NeuralStem, Inc. has announced that the final patient in its Phase 2 clinical trial that assessed the efficacy of its NSI-566 spinal cord-derived neural stem cell line in the treatment of amyotrophic lateral sclerosis (ALS), which is otherwise known as Lou Gehring’s disease.

ALS is a rapidly progressive, invariably fatal neurological disease that attacks the nerve cells responsible for controlling voluntary muscles; that is, muscle action we are able to control, such as those in the arms, legs, and face, etc.  ALS is a member of those disorders known as motor neuron diseases, all of which are characterized by the gradual degeneration and death of motor neurons.

Motor neurons are nerve cells located in the brain, brain stem, and spinal cord that serve as controlling units and vital communication links between the nervous system and the voluntary muscles of the body. Messages from motor neurons in the brain (so-called upper motor neurons) are transmitted to motor neurons in the spinal cord (so-called lower motor neurons) to particular muscles. In ALS, both the upper motor neurons and the lower motor neurons degenerate or die, and stop sending messages to muscles. Unable to function, the muscles gradually weaken, waste away (atrophy), and have very fine twitches (called fasciculations). Eventually, the ability of the brain to start and control voluntary movement is lost.

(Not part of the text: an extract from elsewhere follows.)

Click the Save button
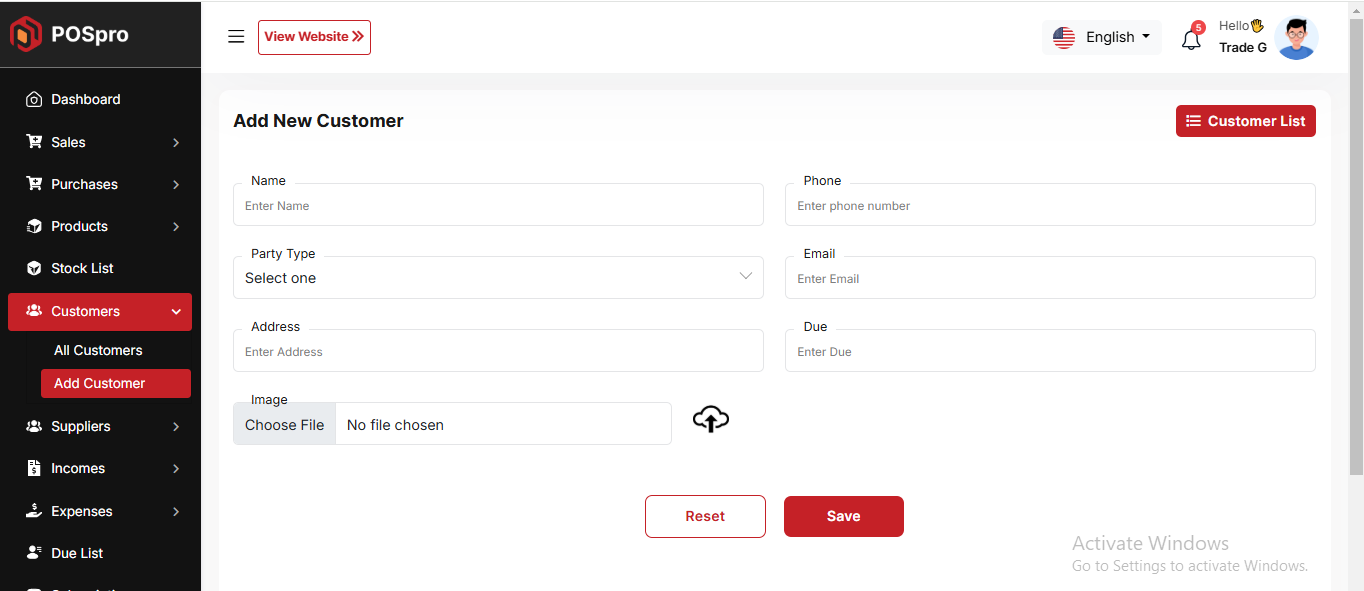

ALS causes weakness with a wide range of disabilities. Eventually, all muscles under voluntary control are affected, and individuals lose their strength and the ability to move their arms, legs, and body. When muscles in the diaphragm and chest wall fail, people lose the ability to breathe without ventilatory support. Most people with ALS die from respiratory failure, usually within 3 to 5 years from the onset of symptoms. However, about 10 percent of those with ALS survive for 10 or more years.

Although the disease usually does not impair a person’s mind or intelligence, several recent studies suggest that some persons with ALS may have depression or alterations in cognitive functions involving decision-making and memory.

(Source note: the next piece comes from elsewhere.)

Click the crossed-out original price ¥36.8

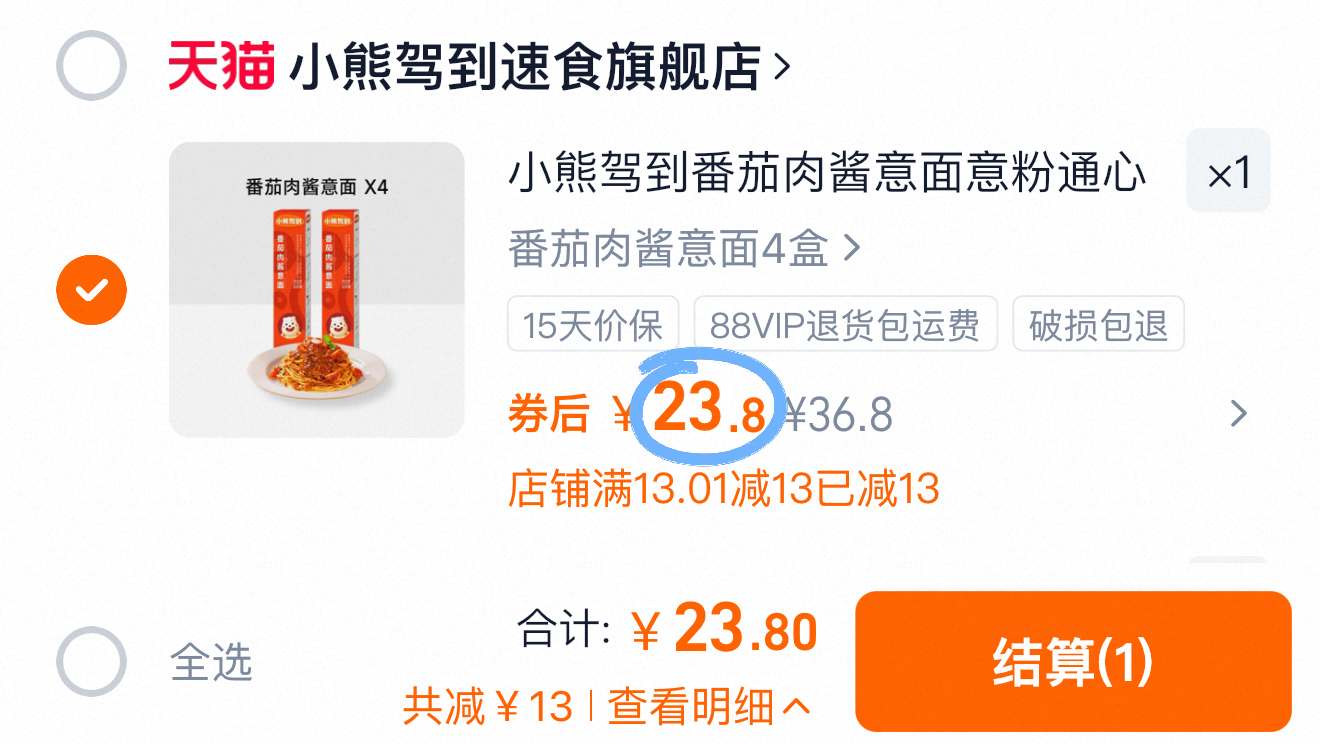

ALS does not affect a person’s ability to see, smell, taste, hear, or recognize touch. Patients usually maintain control of eye muscles and bladder and bowel functions, although in the late stages of the disease most individuals will need help getting to and from the bathroom.

In this multicenter Phase 2 trial, 15 patients who still had the ability to walk were treated in five different dosing cohorts. The first 12 of these patients received injections only in the cervical regions of the spinal cord in increasing doses (5 injections of 200,000 cells per injection to injections of 4000,000 cells each . In the cervical region, these injected stem cells could potentially preserve the nerves that mediate breathing and this is precisely that this part of the trail aims to test.

spinal cord regions

In the final three patients injected in this trial, patients received a total of 40 injections of 400,000 cells each into both cervical and lumbar regions (a total of 16 million cells were injected. This is in contrast to the patients who participated in the Phase 1 study who received 15 injections of 100,000 cells each (total of 1.5 million cells). This trial will continue until six months past the final surgery, after which the data will be analyzed.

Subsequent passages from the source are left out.